Don't be fooled by the outraged cries coming from London, Paris, Washington and now the UN Secretary-General over the Russian and Chinese veto of the resolution on Syria.

True, it spoiled the careful build-up of diplomatic pressure organised by western and Arab governments. But it's also quite convenient to put all the blame on these two countries for the continuing escalation of violence.

Of course President Bashar al-Assad must welcome the fact that he escaped the censure of the UN. But does anyone think for a moment that, had the resolution passed, he would have instantly ceased bombarding Homs or any other centre of resistance?

Given the growing armed strength of its opponents, the regime in Damascus feels it has no alternative but to suppress with full force the revolt while it still lacks the weaponry or numbers to overthrow it.

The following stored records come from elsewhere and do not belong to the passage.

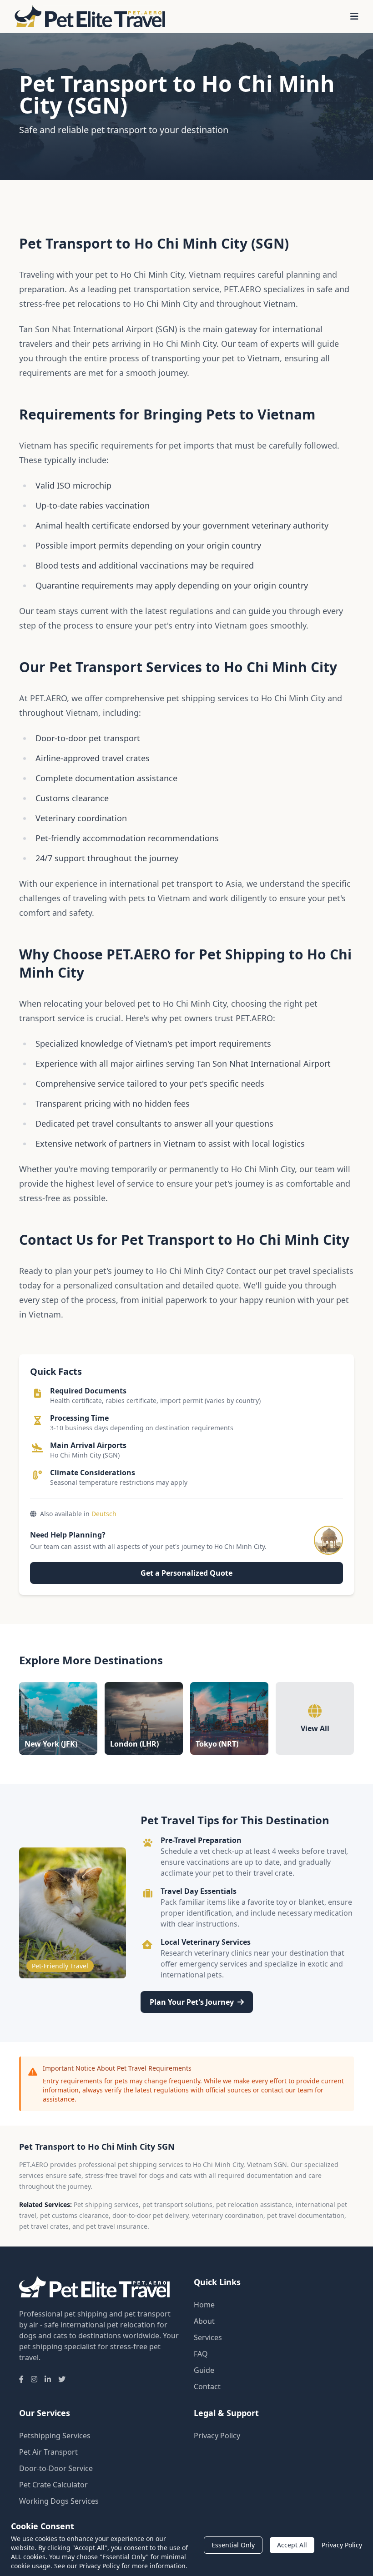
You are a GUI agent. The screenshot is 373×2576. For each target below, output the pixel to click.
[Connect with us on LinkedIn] (48, 2379)
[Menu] (354, 16)
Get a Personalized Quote (186, 1573)
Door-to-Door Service (56, 2468)
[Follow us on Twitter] (62, 2379)
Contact (207, 2386)
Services (208, 2337)
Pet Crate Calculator (53, 2485)
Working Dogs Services (59, 2501)
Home (204, 2305)
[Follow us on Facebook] (21, 2379)
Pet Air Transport (48, 2452)
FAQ (201, 2354)
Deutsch (103, 1513)
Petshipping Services (55, 2436)
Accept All (292, 2545)
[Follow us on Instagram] (34, 2379)
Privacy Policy (217, 2436)
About (204, 2321)
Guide (204, 2370)
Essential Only (233, 2545)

Assad may make all the promises he likes to the visiting Russian Foreign Minister about stopping the violence and talking to his foes. But only once his regime has won the battle on the ground.

Diplomacy in these circumstances is essentially just a means of western politicians sounding as if they are "doing something" about a situation that anguishes their public but about which they can do very little without direct military engagement.

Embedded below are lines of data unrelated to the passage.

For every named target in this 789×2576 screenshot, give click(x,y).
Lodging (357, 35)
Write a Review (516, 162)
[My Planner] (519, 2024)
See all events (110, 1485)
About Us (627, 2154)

Russia and China might well have been wrong to veto the resolution. But that doesn't make the Russians wrong in the basic case that they have been making. However the UN resolution was worded, the intention was regime change, and, like it or not, it does smack of western-inspired intervention.

The West would argue, just as it did over Libya, that the support of the Arab League and the refusal to put troops on the ground make this something quite different from western interventions of the past. Libyan intervention – which Russia and China went along with – does not provide a reassuring example, however. Imposition of a no-fly zone quickly led to one-sided bombing of the regime's forces and effective participation in a civil war.

Regime change is the name of the Syrian game now. It's far too late to talk of negotiated settlements. The question is whether it can be achieved quickly on the ground without civil war.

The best hope is that horror at the civilian casualties will combine with a middle-class conclusion that the Assad rule is doomed to produce a mass insurgency that sweeps away the government.

The more likely development is the arming of the rebellion by the religious groups in Saudi Arabia and elsewhere, eased by Turkey and very probably helped clandestinely by the US and the West.

In either case, diplomacy is now but a side-show.